Public education prevents teachers, by law, from implementing programs or ideas for growth that do not pertain to teaching academics. In other words, getting a child to read would take presidents over getting a child to create a way to bless others or think of others first.
Individual Education Plans, worked out between parents and professional are the bare bones of what a child requires for growth. A parent truly sees a child's need to put others first, to obey happily and to be willing to adapt to others. What would you rather have? A fifteen year old son with developmental delays who cannot read, but likes to help with the dishes, chop firewood, entertain the baby, and eats what is offered with thankfulness, happily living within a family.... or a fifteen year old that reads simple words, is self absorbed, spending large quantities of time alone in their room listening to "their" music, refusing to help or even be taught how to help, teasing their siblings to tears, only eating hamburgers and French fries with gratefulness. Years of a daily diet of institutionalized-style input trained him in the finer arts of selfishness.
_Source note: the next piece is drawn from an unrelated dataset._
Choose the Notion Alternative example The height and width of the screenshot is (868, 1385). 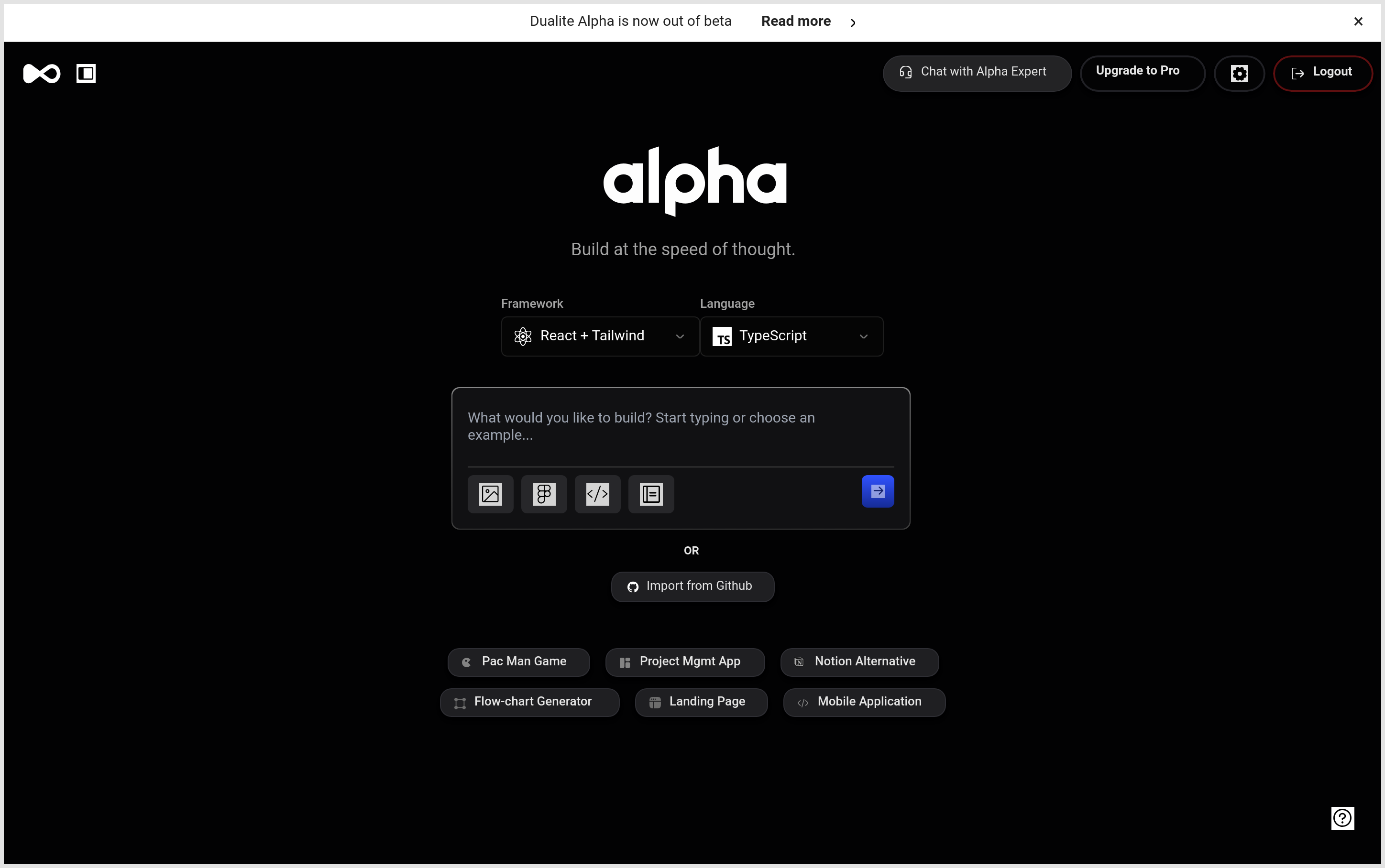tap(859, 662)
Our family made a choice to get out of the system's "free help" when our disabled children were younger. We spent a bit of time looking around at older special needs children and their families. The picture was pathetic. Most parents were eager to transfer care to a group home or sheltered home environment gaining freedom from every day care, even though they knew the dangers for their child were greater. Even though they understood that for all practical purposes their adult child was still mentally quite small (age 5 - 10). Would you send your normally developing 5 - 10 year old out of the family for life?
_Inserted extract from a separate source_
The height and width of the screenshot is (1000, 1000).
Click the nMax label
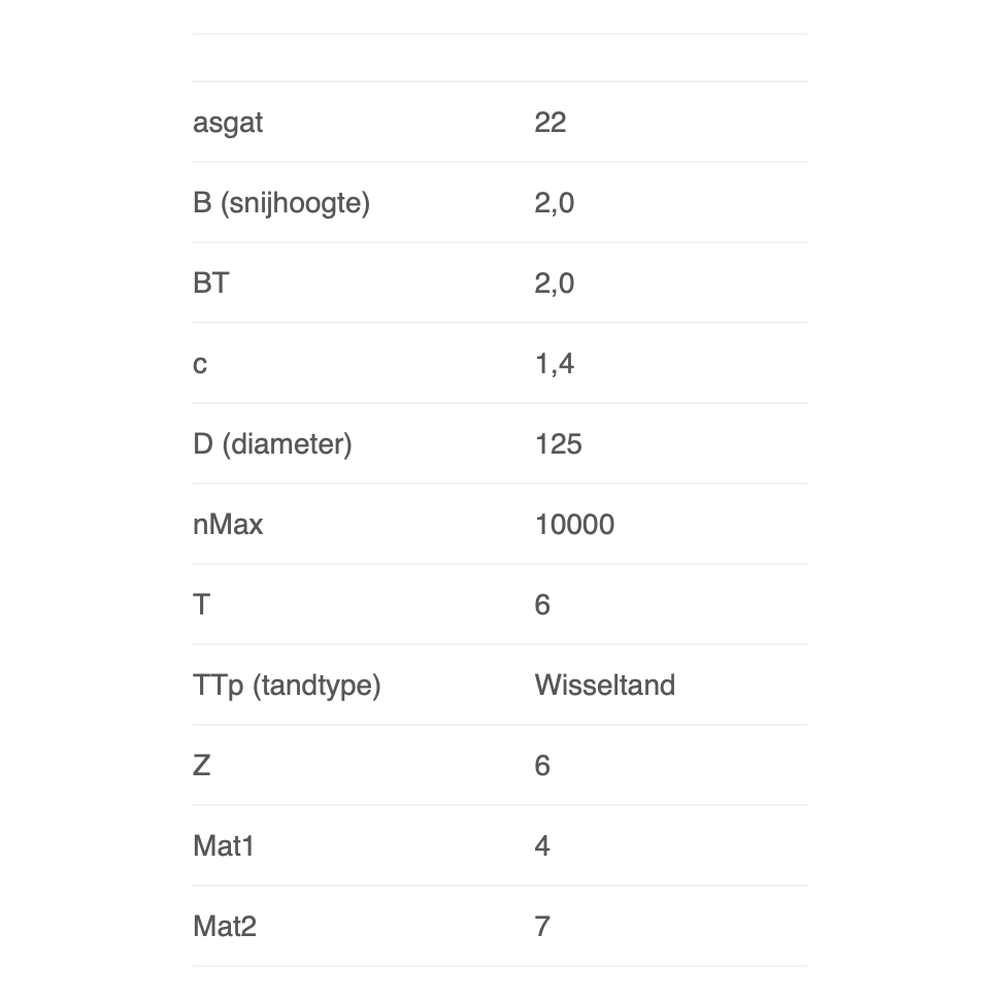(228, 525)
Education for a special needs child can be a wonderful opportunity of learning for life. When a child reaches age 18- 20, the public funds for education stop, but learning does not. Thousands of parents are realizing they can start afresh when their child stops going to school. With a healthy program at home, families watch their child make progress in polite social skills and a desire to help around the house. Many of these young adults actually lose the academic skills they "graduated" with.
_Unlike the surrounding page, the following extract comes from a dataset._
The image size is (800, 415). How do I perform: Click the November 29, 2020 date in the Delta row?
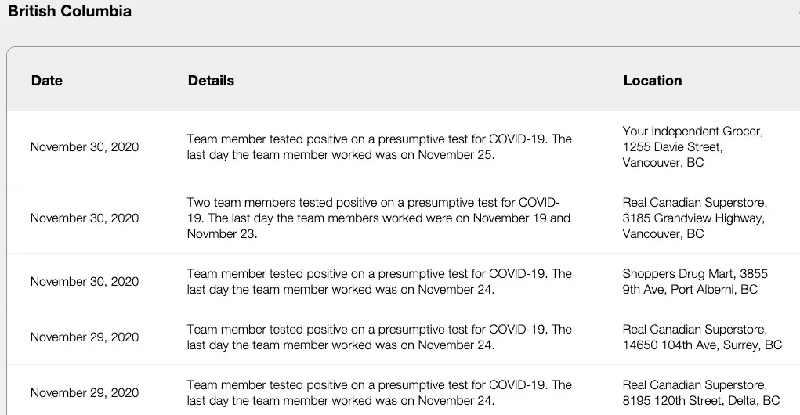point(84,393)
What ground was lost, what good was lost? Those years in a classroom, devoid of individual creative opportunities to learn as God made them with their hands and heart. We see this as the true loss.
So, why homeschool?
As Christians, we see education more than just academics. Character is more important than learning to read and write. Although the 3 R's are important, we refuse to sacrifice learning to be a blessing, for academics, if it should come to this.
We feel parents are truly inspired teachers when it comes to meeting the long-range goals of their disabled children. Loving parents, realizing their child's life is their responsibility now and in the future, can shape a child's life for God's glory with His help.
Sure, it might be easier to delegate the teaching of academics, character, spiritual growth and abilities, but this does not negate the fact that God has given the responsibility to parents. This role, taken seriously by parents, from a Biblical perspective, reaps beautiful rewards. Here are thousands of families to prove it.
You can do this! You can take control. There is no better way for parents to grow educationally and spiritually than to reach further than they think possible in meeting the needs of their challenged child. The resources are surely out there.
Shocked professionals can take their breath back in and stand in agreement. Seeing is believing. Parents are great teachers!